Rinunciare al TFR per andare in pensione prima: è questo ciò che molti esperti, tecnici e media stanno sostenendo, interpretando le dichiarazioni di Claudio Durigon, Sottosegretario del governo Meloni, in merito alla possibilità di utilizzare la liquidazione come veicolo di pensionamento anticipato.
Sindacati, opposizioni e parte della stampa hanno diffuso una notizia dal tono allarmistico: secondo alcune interpretazioni, i lavoratori sarebbero costretti a rinunciare al TFR per accedere alla pensione a 64 anni, misura che il governo vorrebbe introdurre. Ma la domanda resta: davvero bisogna rinunciare al TFR?
Il TFR a rate per andare in pensione a 64 anni: calcoli, esempi e convenienza
La prima cosa da chiarire è che nessuno chiede al lavoratore di rinunciare al TFR per accedere alla pensione anticipata.
Si tratta di una misura facoltativa: solo chi desidera uscire prima dal mondo del lavoro potrà scegliere di utilizzare in maniera diversa il proprio Trattamento di Fine Rapporto, che resta comunque di sua proprietà.
In pratica, ciò che il governo intende introdurre è una spalmatura del TFR in forma di rendita mensile, così da raggiungere una pensione minima di circa 1.620 euro al mese, requisito necessario per usufruire del pensionamento a 64 anni.

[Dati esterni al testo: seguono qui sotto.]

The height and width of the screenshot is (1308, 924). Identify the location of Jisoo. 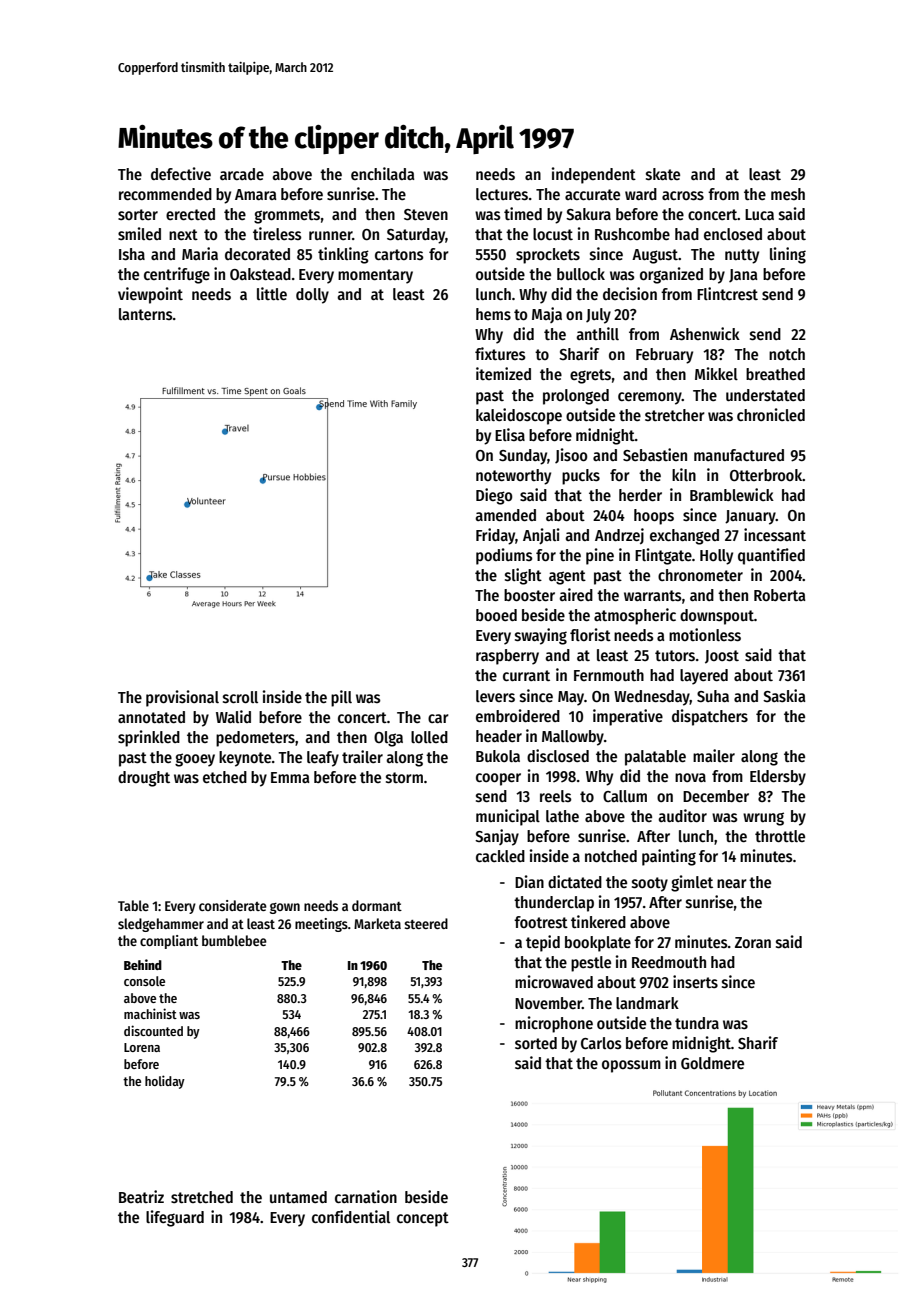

La pensione a 64 anni di età oggi e quella di domani
Attualmente è possibile andare in pensione a 64 anni con la pensione anticipata contributiva, ma solo a precise condizioni:
- almeno 64 anni di età anagrafica;
- minimo 20 anni di contributi versati;
- primo contributo non antecedente al 1° gennaio 1996;
- pensione calcolata non inferiore a tre volte l’assegno sociale.
Come si evince, i paletti principali sono due. Il primo riguarda la platea ristretta: restano esclusi coloro che hanno versato contributi prima del 1996.
Il secondo, ancor più stringente, è quello della pensione minima pari a tre volte l’assegno sociale, che taglia fuori moltissimi lavoratori.
Il governo, dal 2026, punta ad ampliare la platea consentendo anche agli attuali esclusi di accedere alla misura.
Novità 2026 e correttivi necessari, ecco perché
Molti lavoratori raggiungono facilmente i 64 anni di età e i 20 anni di contributi. Tuttavia, non riescono a soddisfare il requisito più penalizzante: raggiungere una pensione minima pari a tre volte l’assegno sociale.
Per ovviare a questo problema, nel 2025 è stata concessa la possibilità di utilizzare quanto accumulato nei fondi pensione integrativi per colmare la soglia richiesta.
Dal 2026, la novità è duplice: oltre ai fondi pensione, i lavoratori potranno utilizzare anche il TFR, spalmato a rate come una rendita mensile. Questo consentirà di colmare la differenza tra la pensione maturata nella previdenza obbligatoria e la soglia minima richiesta.
Ecco le cose da considerare per quella che resta una libera scelta dei diretti interessati
Se si parla di “rinuncia” al TFR, bisogna intenderla come rinuncia alla liquidazione in un’unica soluzione. L’importo maturato sarebbe invece spalmato mensilmente per integrare la pensione fino a circa 1.620 euro al mese. Considerando che oggi l’assegno sociale è di 538,69 euro, e dal prossimo anno supererà con ogni probabilità i 540 euro.
Chi teme che si tratti di un “tranello” deve fare bene i conti: la misura è infatti opzionale e permette, in cambio, di andare in pensione tre anni prima, con 36 mensilità in più più le tre tredicesime.
In definitiva, sarà sempre il lavoratore a decidere se preferire la liquidazione tradizionale o se sfruttare il TFR come strumento di pensionamento anticipato.